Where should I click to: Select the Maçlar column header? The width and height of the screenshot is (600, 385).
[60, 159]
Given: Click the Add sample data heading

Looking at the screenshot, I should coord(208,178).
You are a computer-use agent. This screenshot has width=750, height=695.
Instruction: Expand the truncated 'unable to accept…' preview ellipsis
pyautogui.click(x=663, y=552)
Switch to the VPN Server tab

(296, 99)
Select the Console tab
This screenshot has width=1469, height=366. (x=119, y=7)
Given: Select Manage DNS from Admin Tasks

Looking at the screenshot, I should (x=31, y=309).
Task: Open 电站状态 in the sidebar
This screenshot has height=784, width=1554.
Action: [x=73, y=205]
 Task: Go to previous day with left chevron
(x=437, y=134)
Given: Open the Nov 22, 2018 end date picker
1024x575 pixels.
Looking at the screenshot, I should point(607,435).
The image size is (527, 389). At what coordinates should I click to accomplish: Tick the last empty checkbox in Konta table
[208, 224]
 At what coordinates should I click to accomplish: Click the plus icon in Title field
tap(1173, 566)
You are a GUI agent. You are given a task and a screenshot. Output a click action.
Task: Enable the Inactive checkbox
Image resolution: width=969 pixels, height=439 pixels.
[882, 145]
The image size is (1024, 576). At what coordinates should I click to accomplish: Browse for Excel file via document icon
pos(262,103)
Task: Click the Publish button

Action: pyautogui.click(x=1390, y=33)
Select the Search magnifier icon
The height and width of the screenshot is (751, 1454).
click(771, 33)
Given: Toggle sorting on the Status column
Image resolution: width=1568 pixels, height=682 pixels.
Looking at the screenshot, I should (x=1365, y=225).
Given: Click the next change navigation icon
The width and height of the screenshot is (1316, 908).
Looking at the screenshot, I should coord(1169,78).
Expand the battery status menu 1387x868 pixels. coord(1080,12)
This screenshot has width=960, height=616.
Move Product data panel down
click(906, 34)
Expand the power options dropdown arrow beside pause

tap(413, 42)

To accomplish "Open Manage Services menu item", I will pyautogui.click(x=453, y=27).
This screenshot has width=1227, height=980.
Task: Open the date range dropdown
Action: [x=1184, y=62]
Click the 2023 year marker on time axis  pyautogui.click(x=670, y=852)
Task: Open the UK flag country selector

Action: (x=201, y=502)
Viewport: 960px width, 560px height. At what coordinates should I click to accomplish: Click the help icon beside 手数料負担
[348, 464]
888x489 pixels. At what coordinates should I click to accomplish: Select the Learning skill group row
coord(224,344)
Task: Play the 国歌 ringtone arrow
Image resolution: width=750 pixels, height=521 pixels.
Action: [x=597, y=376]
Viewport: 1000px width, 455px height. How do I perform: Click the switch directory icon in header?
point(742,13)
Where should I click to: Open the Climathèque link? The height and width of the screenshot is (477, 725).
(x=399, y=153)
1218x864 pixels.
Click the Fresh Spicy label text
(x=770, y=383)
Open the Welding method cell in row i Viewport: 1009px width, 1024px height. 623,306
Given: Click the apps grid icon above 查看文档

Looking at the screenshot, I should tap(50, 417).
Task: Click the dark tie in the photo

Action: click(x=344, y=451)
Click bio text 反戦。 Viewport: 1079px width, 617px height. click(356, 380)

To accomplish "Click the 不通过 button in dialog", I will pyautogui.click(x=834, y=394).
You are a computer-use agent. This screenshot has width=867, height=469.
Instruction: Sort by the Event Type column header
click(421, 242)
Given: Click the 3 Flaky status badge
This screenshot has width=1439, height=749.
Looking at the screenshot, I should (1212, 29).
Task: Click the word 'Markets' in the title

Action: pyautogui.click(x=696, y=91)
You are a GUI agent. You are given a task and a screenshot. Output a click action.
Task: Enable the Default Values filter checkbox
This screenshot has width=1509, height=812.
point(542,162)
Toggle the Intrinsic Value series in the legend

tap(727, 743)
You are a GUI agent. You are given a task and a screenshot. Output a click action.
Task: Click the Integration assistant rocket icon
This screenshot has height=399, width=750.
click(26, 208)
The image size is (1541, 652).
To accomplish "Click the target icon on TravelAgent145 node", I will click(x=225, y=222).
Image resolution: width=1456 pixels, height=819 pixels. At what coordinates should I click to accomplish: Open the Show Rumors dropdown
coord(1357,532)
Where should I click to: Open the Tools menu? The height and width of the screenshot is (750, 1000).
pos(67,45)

+++++

## YOUR INSTRUCTIONS
Retype the data above from its first line through the line containing "Looking at the screenshot, I should (x=1365, y=225).", including both ends and changing nothing.

## THE COMPLETED TASK
Where should I click to: Select the Maçlar column header? The width and height of the screenshot is (600, 385).
[60, 159]
Given: Click the Add sample data heading

Looking at the screenshot, I should coord(208,178).
You are a computer-use agent. This screenshot has width=750, height=695.
Instruction: Expand the truncated 'unable to accept…' preview ellipsis
pyautogui.click(x=663, y=552)
Switch to the VPN Server tab

(296, 99)
Select the Console tab
This screenshot has width=1469, height=366. (x=119, y=7)
Given: Select Manage DNS from Admin Tasks

Looking at the screenshot, I should (x=31, y=309).
Task: Open 电站状态 in the sidebar
This screenshot has height=784, width=1554.
Action: [x=73, y=205]
 Task: Go to previous day with left chevron
(x=437, y=134)
Given: Open the Nov 22, 2018 end date picker
1024x575 pixels.
Looking at the screenshot, I should point(607,435).
The image size is (527, 389). At what coordinates should I click to accomplish: Tick the last empty checkbox in Konta table
[208, 224]
 At what coordinates should I click to accomplish: Click the plus icon in Title field
tap(1173, 566)
You are a GUI agent. You are given a task and a screenshot. Output a click action.
Task: Enable the Inactive checkbox
Image resolution: width=969 pixels, height=439 pixels.
[882, 145]
The image size is (1024, 576). At what coordinates should I click to accomplish: Browse for Excel file via document icon
pos(262,103)
Task: Click the Publish button

Action: pyautogui.click(x=1390, y=33)
Select the Search magnifier icon
The height and width of the screenshot is (751, 1454).
click(771, 33)
Given: Toggle sorting on the Status column
Image resolution: width=1568 pixels, height=682 pixels.
Looking at the screenshot, I should (x=1365, y=225).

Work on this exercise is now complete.